### Input records
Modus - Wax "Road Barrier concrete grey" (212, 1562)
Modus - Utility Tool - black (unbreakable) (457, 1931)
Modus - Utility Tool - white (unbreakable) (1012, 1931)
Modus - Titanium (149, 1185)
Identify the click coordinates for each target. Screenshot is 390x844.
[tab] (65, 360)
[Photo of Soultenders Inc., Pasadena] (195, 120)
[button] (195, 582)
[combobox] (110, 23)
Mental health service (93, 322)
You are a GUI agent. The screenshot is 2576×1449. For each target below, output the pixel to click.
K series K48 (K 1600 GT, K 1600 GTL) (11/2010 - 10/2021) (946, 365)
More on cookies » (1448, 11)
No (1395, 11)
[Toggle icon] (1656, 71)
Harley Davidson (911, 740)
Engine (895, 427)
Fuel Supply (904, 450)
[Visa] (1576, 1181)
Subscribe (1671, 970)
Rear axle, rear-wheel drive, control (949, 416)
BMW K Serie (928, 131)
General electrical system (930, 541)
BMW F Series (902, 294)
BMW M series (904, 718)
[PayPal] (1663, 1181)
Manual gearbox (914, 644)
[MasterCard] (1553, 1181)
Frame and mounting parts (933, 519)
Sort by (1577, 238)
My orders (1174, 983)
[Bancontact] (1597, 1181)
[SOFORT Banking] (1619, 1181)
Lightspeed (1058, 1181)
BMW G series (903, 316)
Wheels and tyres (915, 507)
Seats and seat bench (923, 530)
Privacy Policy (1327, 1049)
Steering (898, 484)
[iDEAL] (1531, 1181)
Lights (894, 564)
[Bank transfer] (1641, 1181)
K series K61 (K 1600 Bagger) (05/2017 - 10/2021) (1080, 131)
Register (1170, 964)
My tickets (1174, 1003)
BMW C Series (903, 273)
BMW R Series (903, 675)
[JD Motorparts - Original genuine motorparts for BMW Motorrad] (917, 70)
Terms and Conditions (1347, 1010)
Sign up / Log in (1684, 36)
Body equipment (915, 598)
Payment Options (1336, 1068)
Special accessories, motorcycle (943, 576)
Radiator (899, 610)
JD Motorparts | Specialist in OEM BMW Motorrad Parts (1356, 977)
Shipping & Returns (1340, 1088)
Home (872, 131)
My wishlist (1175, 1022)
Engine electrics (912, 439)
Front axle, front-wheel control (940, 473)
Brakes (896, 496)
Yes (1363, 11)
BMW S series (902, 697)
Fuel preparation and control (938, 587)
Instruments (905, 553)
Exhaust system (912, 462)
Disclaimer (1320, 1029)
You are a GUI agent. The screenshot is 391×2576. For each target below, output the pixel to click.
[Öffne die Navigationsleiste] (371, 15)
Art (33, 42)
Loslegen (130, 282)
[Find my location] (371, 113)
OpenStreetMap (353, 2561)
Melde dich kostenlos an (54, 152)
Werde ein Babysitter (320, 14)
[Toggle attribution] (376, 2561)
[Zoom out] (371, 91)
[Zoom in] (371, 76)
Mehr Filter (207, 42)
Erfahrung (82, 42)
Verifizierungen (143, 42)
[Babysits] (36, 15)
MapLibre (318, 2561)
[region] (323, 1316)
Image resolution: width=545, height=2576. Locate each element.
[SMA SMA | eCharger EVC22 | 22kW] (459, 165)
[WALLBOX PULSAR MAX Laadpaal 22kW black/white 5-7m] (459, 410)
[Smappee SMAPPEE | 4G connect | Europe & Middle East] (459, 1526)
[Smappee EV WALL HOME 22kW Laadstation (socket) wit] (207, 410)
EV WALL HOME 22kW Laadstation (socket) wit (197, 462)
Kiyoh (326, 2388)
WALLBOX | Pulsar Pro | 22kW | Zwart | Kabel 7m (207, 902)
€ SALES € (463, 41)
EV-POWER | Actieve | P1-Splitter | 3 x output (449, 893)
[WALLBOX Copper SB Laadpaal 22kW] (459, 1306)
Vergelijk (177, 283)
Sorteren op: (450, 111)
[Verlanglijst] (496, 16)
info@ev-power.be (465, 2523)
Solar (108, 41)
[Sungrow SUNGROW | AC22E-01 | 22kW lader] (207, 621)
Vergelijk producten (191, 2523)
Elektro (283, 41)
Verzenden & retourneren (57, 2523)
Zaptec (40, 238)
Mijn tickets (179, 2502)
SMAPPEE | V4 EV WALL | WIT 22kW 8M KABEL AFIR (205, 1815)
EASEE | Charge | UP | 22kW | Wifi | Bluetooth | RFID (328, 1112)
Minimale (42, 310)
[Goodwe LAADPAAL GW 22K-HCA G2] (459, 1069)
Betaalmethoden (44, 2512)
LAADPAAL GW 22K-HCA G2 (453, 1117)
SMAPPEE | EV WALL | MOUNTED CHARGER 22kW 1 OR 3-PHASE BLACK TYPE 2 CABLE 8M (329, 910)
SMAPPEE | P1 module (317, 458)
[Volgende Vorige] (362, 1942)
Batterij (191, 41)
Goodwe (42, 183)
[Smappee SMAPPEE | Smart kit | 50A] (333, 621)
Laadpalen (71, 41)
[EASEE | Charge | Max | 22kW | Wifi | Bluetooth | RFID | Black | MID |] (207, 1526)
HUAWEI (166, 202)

### Exercise prompt
Your answer should be the lines of the material above that include "below".

### Written solution
You are a GUI agent. The screenshot is 2576×1449. For each target below, output the pixel to click.
You are a GUI agent. The screenshot is 391×2576. For each target below, output the pixel to click.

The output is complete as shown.